For PE/VC funds, investors generally prefer to invest in the form of a limited partnership compared to other forms of PE/VC funds. As limited partners, investors’ liability is limited to their capital commitments to the fund. Besides this, the limited partnership form results in no income taxes levied at the partnership level, and each partner only needs to pay its own income taxes.

PE/VC funds in the form of a company are liable for income taxes at both the fund and investor levels. Thus, the limited partnership form may help investors to reduce taxes, especially for individual investors. In addition, the limited partnership form will not become an obstacle if the portfolio company applies for an A-share IPO in the same manner as a contractual fund. As discussed above, the contractual fund form may present a challenge for the fund’s portfolio companies when applying to the CSRC for an A-share IPO.

However, securities investment funds often use the contractual fund form, and the detailed reasons for this have been discussed in 1.9 Legal Forms.

Any investor investing in a private investment fund is required to meet the qualified investor standards (as further explained in 2.4 Restrictions on Investors).
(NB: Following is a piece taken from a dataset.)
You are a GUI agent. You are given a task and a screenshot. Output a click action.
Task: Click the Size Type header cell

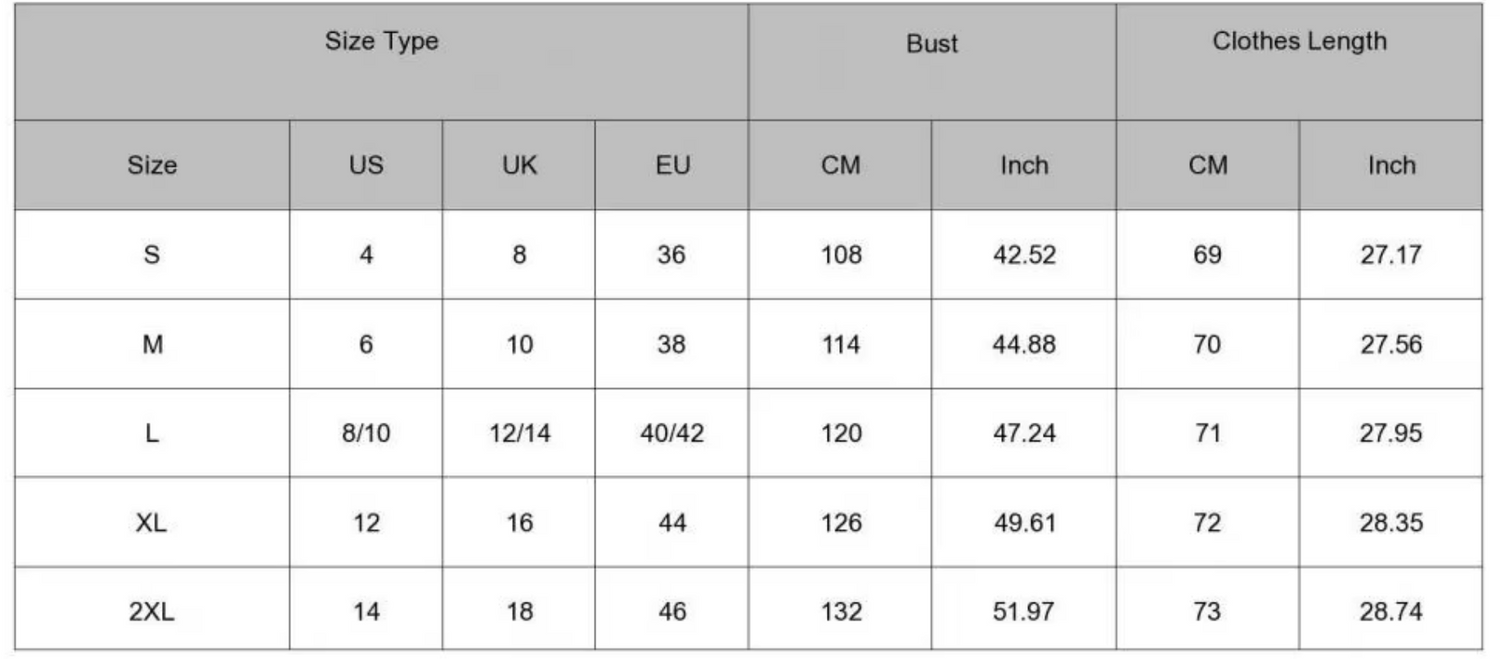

Investors may not use loans or non-self owned funds raised by issuing bonds to invest in a private investment fund. Investors must pledge in writing that he or she has purchased fund interests on behalf of him or herself. Investors may not purchase fund interests for the purpose of later dividing those interests in an illegal manner.

Investors may be subject to different tax treatment depending upon the investment type and form of the private investment fund. Company income tax rates are relatively straightforward. However, individual income tax rates can be complicated in the case of investing through partnerships and may vary under different circumstances, thus presenting issues for certain investors (more analysis will be given in 5 Tax Environment).

In the PRC, publicly offered funds are offered to the general public, while private investment funds are only offered to qualified investors.

According to the Interim Measures for Supervision and Administration of Private Investment Funds (2014) promulgated by the CSRC, qualified investors of private investment funds refer to those entities and individuals with the corresponding ability to identify and tolerate risk who invest in private investment funds an amount not less than RMB1 million and comply with one of the following requirements: (i) with respect to entities, their net assets are not less than RMB10 million and (ii) with respect to individuals, their financial assets may not be less than RMB3 million or their personal average annual income in the last three years is not less than RMB500,000.

The following types of investors are inherently considered to be qualified investors:

  • pension funds, such as social security funds, enterprise annuities, and social non-profit foundations such as charitable funds, etc;
  • investment plans established according to the law and filed with the AMAC;
  • private fund managers and their employees who invest in the private investment funds they manage; and
  • other investors specified by the CSRC.

Also, certain look-through rules apply to verify whether the ultimate investors are qualified investors if the capital of multiple investors is collected in a form which has no legal personality (such as a partnership or by contract) and is directly or indirectly invested in private investment funds.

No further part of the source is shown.